Exploring the universe
Science at Microsoft

SkyServer: the Universe at Your Fingertips

The SkyServer is the multi-terabyte astronomy archive, containing the data of the Sloan Digital Sky Survey (SDSS) project, a collaborative effort among public and private organizations to create the most complete map of the northern sky. The SkyServer has its origins in the TerraServer. It presents the SDSS data as a web-accessible database, along with visual tools to analyze the data. The result is an SQL database with approximately 3 billion rows describing approximately 400 million celestial objects and 1 million spectra. It gives full graphical user interface (GUI) and SQL access to the SDSS data. Now everyone can use one of the world’s best telescopes. It includes 200 hours of online instruction to teach astronomy and computational science by using this data. That has been a big success—approximately 10 percent of the visitors are students using these online courses. It has 1 million distinct users—surprising, given the fact that there are only about 15,000 professional astronomers in the world. Nevertheless, based on an analysis of citation records, the SkyServer has been the world’s most used astronomy facility three times out of the last few years.
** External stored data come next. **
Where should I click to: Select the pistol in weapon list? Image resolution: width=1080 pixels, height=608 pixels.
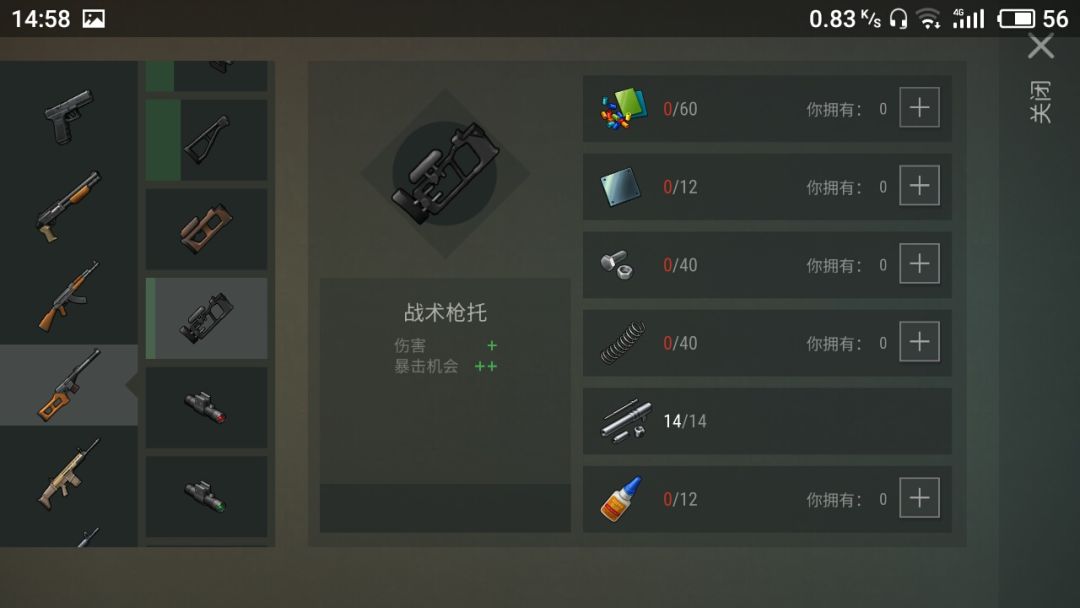pos(69,116)
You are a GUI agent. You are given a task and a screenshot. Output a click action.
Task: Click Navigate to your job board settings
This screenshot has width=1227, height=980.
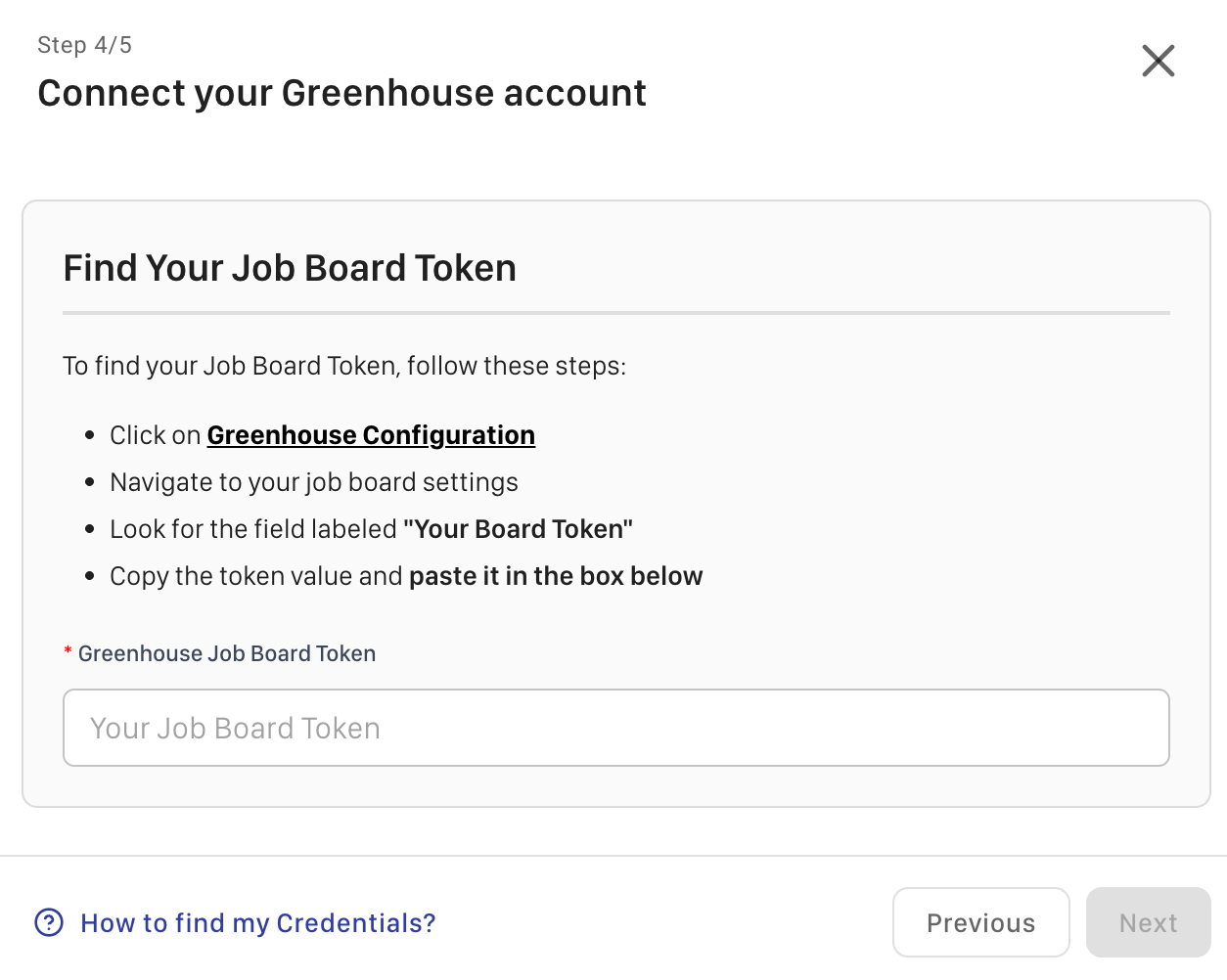(313, 482)
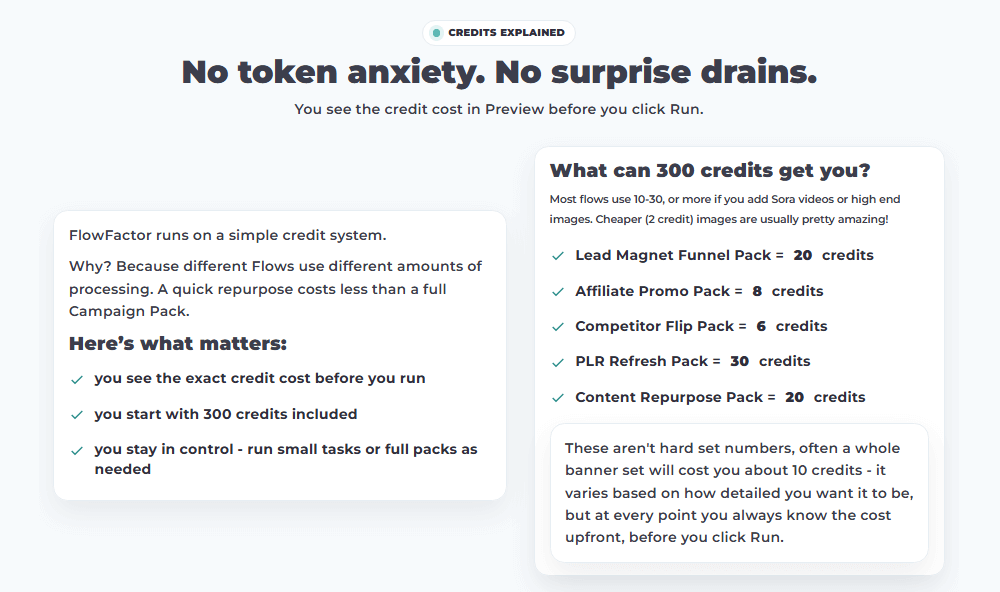Image resolution: width=1000 pixels, height=592 pixels.
Task: Click the PLR Refresh Pack checkmark
Action: coord(558,362)
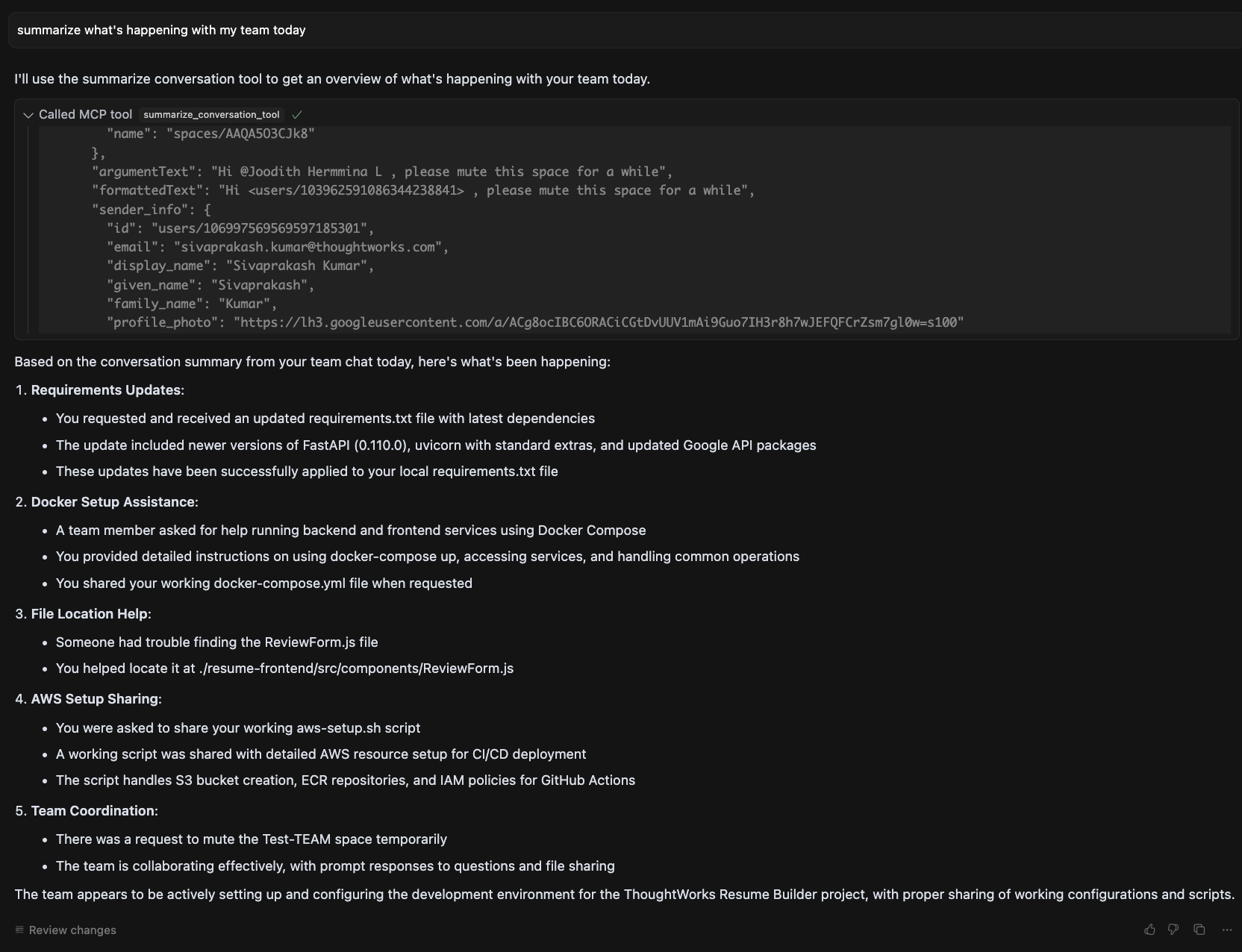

The SkyServer gives interactive access to the data via a point-and-click virtual telescope view of the pixel data and via canned reports generated from the online catalogs. It also allows ad hoc catalog queries. All data is accessible via standard browsers. A Java GUI client interface lets users pose SQL queries, while Python and Emacs interfaces allow client scripts to access the database. All of these clients use the same public HTTP/SOAP/XML interfaces. SkyServer has public web services to allow users programmatic access to the data and to the data analysis tools—a classic service-oriented architecture. But some of the astronomy queries run forever, so it also has a batch job system to let users submit long-running jobs, where they create personal databases (MyDB) near the server. MyDB stores intermediate results and uploaded user data and allows users to perform multi-step analysis on huge datasets.

The ability to pose questions in a few hours and get answers in a few minutes changes the way scientists view the data; they can experiment interactively. When queries take three days and hundreds of lines of code, scientists ask fewer questions and so get far fewer answers. This and similar experiences prove that interactive access to scientific data and data mining tools can dramatically improve productivity.

The SkyServer is also an educational tool. Several interactive astronomy projects, from elementary to graduate level, have been developed in three languages (English, Japanese, and German). Interest in this aspect of the SkyServer continues to grow. The SkyServer design has been cloned by several other observatories: Royal Observatory, Edinburgh, Cornell Arecibo Pulsar Search, Caltech Quest, Space Telescope Science Institute for Hubble and Galex datasets, and the National Optical Astronomical Observatories at Tucson. Also, SkyServer’s framework has been used as the template for radiation oncology and environmental sensing data.

SkyServer was one of the earliest projects that used web services to access and serve large datasets and image files. With many Terabytes of data and imagery, the application explored the scaling capability of Microsoft SQL Server database technology. The project also inspired a new generation of astro-informaticians to take advantage of the power of relational database technology.

Primary Researchers

Jim Gray

Jim Gray, Ph.D., was Distinguished Engineer in the Microsoft Research Bay Area eScience group. Jim’s long career with Microsoft, Digital Equipment, Tandem Computers, and IBM produced seminal work in relational database management systems, transaction processing systems, and the sciences. Jim’s vision and his work on applying computing technologies to data-intensive sciences inspired the collection of insightful essays in The Fourth Paradigm: Data-Intensive Scientific Discovery.

Alexander S. Szalay

Alexander S. Szalay is professor of Astrophysics and Computer Science at the Johns Hopkins University. He is a cosmologist whose work spans a broad area from astrophysics to statistics and computer science. He collaborated with Jim Gray to extend the ideas from the SkyServer to the Virtual Observatory and to other scientific disciplines. He currently works on building large scientific databases and data-intensive computing.